Вместе с другими сельчанами убежали от фашистов в лес и Ваня с матерью. Только позадержались они чего-то и отстали от своих. Видел Ваня, как пылали хаты, спешил уйти подальше, да мать-то хворала, не в силах была быстро двигаться. Кое-как добрела до пустой лесной сторожки, а дальше уже идти не сумела. Упала, метаться начала, пить попросила. Побежал Ваня к роднику за водой, а когда вернулся, глядит — возле сторожки фашисты. Он кинулся назад, в кусты и видел, как выволокли звери на улицу мать и Сенька Чуб своими руками задушил ее…

Егор Егорович затянулся, но трубка только жалобно пискнула. Лесник звучно сглотнул какой-то ком в горле, откашлялся и обвел ребят затуманившимся взглядом:

— Не помнил дальше Ваня, как блуждал в лесу. На четвертый день наткнулись на него партизаны-разведчики и принесли в отряд, где он и встретился с отцом.

Егор Егорович снова прикурил трубку от прутика, окутался клубами сизого дыма.

— Наш партизанский отряд к тому времени окреп и сильно досаждал фашистам. В двух деревнях мы гарнизоны уничтожили, разгромили три колонны автомобилей. Ну, потом — резали связь, рвали мосты. Гитлеровцы решили разделаться с нами: направили в лес большую карательную экспедицию. Проводником у них был Сенька Чуб.

Четверо суток гонялись фашисты по нашему следу, бомбили с самолетов. Выставляли мы заслоны, да где там… Много партизан легло.

В отряде были больные и раненые, которых приходилось переносить на руках. Измучили нас постоянные переходы, голод и усталость валили с ног. А враги вцепились в хвост — никак не оторваться.

Отряду грозила неминуемая гибель. И спас партизан Ваня.

Поднялись мы вот здесь, у Хмурой горы, на плато, а гитлеровцы следом, как тараканы, лезут, строчат из автоматов.

Командир приказал отцу Вани и молодому партизану Савченко — был у нас такой кудрявый весельчак и плясун — остаться у кромки плато прикрывать отход отряда.

Тут все и произошло.

Плоскогорье спускается вниз.
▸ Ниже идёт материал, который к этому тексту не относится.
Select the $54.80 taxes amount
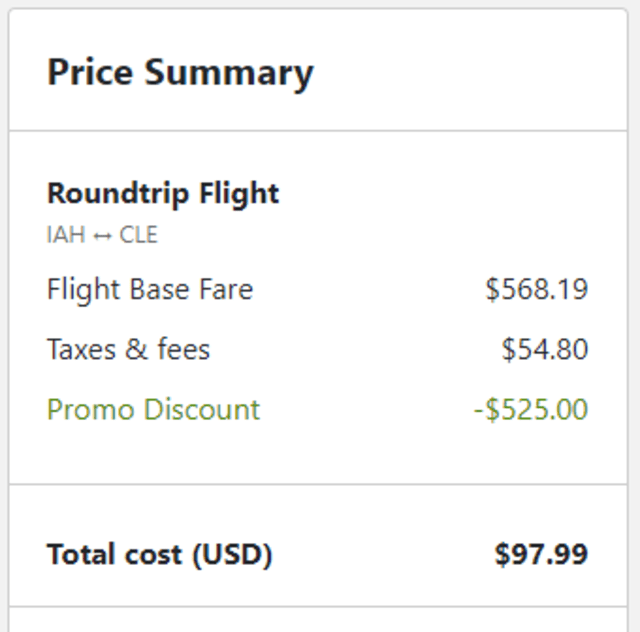The height and width of the screenshot is (632, 640). point(545,350)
Справа и слева раскинулись могучие леса, а между ними начинается Хмурая гора. Отряд свернул в лес, оставили на опушке для наблюдения и связи одного партизана, Шмелева. Он-то потом обо всем и рассказал.

Укрылся Шмелев в кустах и видел, как отстреливались двое партизан от наседавших немцев. Сверху-то было удобно бить. Они перебегали с места на место и садили в два автомата. Несколько гранат спустили на голову врагам, в самую гущу. Но вот упал Савченко, прижался кудрявой головой к камню и не шевельнулся больше. Отец Вани укрылся за большим камнем, продолжал отстреливаться, как вдруг у него заело автомат. А в это время из-за камня появился Сенька Чуб с парабеллумом в руке. Ванин отец вскочил и ударил прикладом по голове предателя, но тот успел выстрелить. Споткнулся партизан, перевалился через камень и покатился вниз по склону. А на плато уже вылезали фашисты.